*Zitierter Textauszug*.
-*-
Auch Tzur weiß um die Wirkung der persönlichen Begegnung mit Überlebenden, durch die den jungen Leuten die bislang nur theoretisch vermittelten Fragen und Fakten im wahrsten Sinne des Wortes erst richtig nahegehen. Da immer weniger Überlebende noch in der Lage sind, den Besuchergruppen persönlich von ihren Erlebnissen zu berichten, greift das Museum auf andere Techniken zur Vermittlung zurück, etwa auf die wechselnde Präsentation der 2,5 Millionen Artefakte aus dem Archiv, auf von Schauspielerinnen und Schauspielern gesprochene Tagebuchaufzeichnungen und Briefe von Beteiligten am Aufstand im Warschauer Ghetto oder auch auf die Arbeit mit Angehörigen der Zweiten Generation, den Kindern von Überlebenden. Von technischen oder digitalen Lösungen, die eine Begegnung simulieren sollen, hält er nicht viel. »Uns ist es besonders wichtig, dass die heutige Generation von jungen Menschen begreift, dass sie die letzten sind, die noch die Gelegenheit haben, persönlich mit Überlebenden zu sprechen. Sie tragen dadurch die besondere Verantwortung, diese Begegnung und damit die Erinnerung an die Shoah wie bei einem Staffellauf an ihre Kinder weiterzutragen.«

In Yad Vashem will man die Möglichkeit so lange wie möglich nutzen. »Die Zeit läuft uns davon, es gibt noch so vieles, das wir noch nicht gemacht haben, Zeitzeugen, die wir nicht gesprochen haben«, sagt Noa Mkayton. So gibt es eine eigene Abteilung, die immer noch Testimonials aufnimmt.

Die zukünftige Vermittlung wird also wohl zum einen als persönliche Weitergabe von indirekt Erfahrenem, zum anderen als medial vermittelte Weitergabe von persönlich Erfahrenem vor sich gehen. Dass die Geschichte nach dem Übergang von der gegenwärtigen zur reinen Vergangenheit zwar verblasst, aber nicht vergessen wird, beweist alljährlich das Pessachfest, bei dem – gemäß der alttestamentarischen Forderung – seit über 2 500 Jahren des Auszugs der Juden aus Ägypten gedacht wird.
-*-
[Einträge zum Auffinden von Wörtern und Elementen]

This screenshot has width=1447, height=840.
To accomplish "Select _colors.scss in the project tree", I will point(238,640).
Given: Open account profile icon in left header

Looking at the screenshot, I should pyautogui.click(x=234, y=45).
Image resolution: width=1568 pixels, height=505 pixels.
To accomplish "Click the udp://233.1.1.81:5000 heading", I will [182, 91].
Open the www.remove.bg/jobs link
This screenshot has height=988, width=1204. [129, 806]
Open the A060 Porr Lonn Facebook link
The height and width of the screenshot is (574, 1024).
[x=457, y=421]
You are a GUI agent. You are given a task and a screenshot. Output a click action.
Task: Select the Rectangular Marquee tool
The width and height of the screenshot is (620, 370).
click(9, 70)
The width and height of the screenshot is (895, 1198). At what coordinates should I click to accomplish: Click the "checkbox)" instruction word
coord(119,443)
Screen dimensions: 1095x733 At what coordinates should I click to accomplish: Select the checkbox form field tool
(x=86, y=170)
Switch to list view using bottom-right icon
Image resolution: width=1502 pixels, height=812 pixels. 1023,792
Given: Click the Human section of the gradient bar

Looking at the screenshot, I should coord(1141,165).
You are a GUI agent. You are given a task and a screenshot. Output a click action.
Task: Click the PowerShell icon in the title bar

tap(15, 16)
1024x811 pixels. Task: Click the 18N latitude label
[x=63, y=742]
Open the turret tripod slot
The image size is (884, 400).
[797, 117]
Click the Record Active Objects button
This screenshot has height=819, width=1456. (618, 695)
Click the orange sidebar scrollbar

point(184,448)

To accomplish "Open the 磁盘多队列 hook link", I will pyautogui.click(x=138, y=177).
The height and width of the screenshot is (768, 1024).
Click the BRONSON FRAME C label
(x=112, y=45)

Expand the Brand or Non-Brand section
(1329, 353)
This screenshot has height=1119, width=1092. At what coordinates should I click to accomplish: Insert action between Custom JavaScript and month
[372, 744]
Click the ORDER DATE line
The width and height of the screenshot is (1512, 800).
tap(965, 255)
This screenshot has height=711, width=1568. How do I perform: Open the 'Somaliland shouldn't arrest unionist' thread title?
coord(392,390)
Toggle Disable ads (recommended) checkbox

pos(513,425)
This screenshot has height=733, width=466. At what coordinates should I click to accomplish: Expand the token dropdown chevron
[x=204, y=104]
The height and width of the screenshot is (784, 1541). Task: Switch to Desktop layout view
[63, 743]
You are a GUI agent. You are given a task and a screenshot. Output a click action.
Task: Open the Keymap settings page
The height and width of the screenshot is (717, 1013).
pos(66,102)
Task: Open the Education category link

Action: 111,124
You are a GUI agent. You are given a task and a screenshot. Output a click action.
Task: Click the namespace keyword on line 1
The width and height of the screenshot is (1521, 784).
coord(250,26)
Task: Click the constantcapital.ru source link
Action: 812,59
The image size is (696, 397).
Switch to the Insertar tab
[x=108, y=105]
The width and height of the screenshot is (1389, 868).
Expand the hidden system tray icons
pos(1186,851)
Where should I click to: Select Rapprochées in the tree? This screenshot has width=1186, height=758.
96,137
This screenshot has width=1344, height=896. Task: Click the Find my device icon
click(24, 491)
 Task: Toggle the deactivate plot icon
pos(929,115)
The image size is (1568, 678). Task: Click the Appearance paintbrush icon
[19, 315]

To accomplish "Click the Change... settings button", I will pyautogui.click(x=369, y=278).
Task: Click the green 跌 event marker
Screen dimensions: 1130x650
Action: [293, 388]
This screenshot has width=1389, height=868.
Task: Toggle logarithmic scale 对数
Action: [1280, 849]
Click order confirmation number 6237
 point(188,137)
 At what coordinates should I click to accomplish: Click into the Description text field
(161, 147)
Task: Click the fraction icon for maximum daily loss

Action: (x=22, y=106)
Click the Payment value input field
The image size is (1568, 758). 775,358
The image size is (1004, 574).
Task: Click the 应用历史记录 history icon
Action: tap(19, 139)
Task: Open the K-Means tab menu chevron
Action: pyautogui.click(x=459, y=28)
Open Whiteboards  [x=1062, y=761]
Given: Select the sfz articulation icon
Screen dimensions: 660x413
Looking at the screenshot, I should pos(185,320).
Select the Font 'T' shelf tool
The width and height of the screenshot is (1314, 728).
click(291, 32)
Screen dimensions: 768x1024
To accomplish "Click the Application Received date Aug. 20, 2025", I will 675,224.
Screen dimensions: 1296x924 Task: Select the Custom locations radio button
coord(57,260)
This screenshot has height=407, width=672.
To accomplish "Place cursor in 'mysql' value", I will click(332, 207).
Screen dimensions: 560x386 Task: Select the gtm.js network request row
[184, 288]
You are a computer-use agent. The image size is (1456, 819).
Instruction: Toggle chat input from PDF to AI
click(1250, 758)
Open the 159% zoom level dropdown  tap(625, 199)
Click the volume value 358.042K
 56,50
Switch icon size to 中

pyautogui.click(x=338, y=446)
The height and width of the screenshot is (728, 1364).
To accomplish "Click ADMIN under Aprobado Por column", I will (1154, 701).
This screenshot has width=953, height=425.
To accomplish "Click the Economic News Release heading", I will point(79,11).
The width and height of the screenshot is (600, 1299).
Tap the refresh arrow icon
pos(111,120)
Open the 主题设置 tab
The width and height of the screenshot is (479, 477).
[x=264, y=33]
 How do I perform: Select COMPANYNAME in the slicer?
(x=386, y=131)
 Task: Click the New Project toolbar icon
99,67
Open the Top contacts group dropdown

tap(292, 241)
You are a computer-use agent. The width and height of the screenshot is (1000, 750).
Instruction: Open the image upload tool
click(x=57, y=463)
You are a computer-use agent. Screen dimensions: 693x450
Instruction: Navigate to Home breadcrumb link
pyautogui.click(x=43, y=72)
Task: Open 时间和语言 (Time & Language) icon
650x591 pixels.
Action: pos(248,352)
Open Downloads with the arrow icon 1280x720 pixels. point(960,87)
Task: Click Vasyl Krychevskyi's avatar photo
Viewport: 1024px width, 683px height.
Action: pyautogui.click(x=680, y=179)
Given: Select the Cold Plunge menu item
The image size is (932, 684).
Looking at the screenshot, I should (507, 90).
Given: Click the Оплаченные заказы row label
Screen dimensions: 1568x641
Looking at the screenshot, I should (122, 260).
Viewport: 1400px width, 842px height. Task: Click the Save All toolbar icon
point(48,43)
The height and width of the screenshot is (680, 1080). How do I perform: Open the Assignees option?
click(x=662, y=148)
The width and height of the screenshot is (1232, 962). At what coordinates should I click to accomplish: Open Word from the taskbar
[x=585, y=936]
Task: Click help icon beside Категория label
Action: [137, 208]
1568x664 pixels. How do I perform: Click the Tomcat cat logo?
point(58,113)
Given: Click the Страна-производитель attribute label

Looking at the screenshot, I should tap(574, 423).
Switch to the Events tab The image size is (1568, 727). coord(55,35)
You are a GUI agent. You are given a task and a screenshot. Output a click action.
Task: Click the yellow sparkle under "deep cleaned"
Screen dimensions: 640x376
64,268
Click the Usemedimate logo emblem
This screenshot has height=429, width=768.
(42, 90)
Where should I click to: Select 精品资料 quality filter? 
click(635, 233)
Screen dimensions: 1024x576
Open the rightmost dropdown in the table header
-*-
Was nimmt laut dem Textauszug zur Erinnerung an die Shoah eine eigene Abteilung in Yad Vashem immer noch auf?

*Die Antwort*. Sie nimmt immer noch Testimonials auf.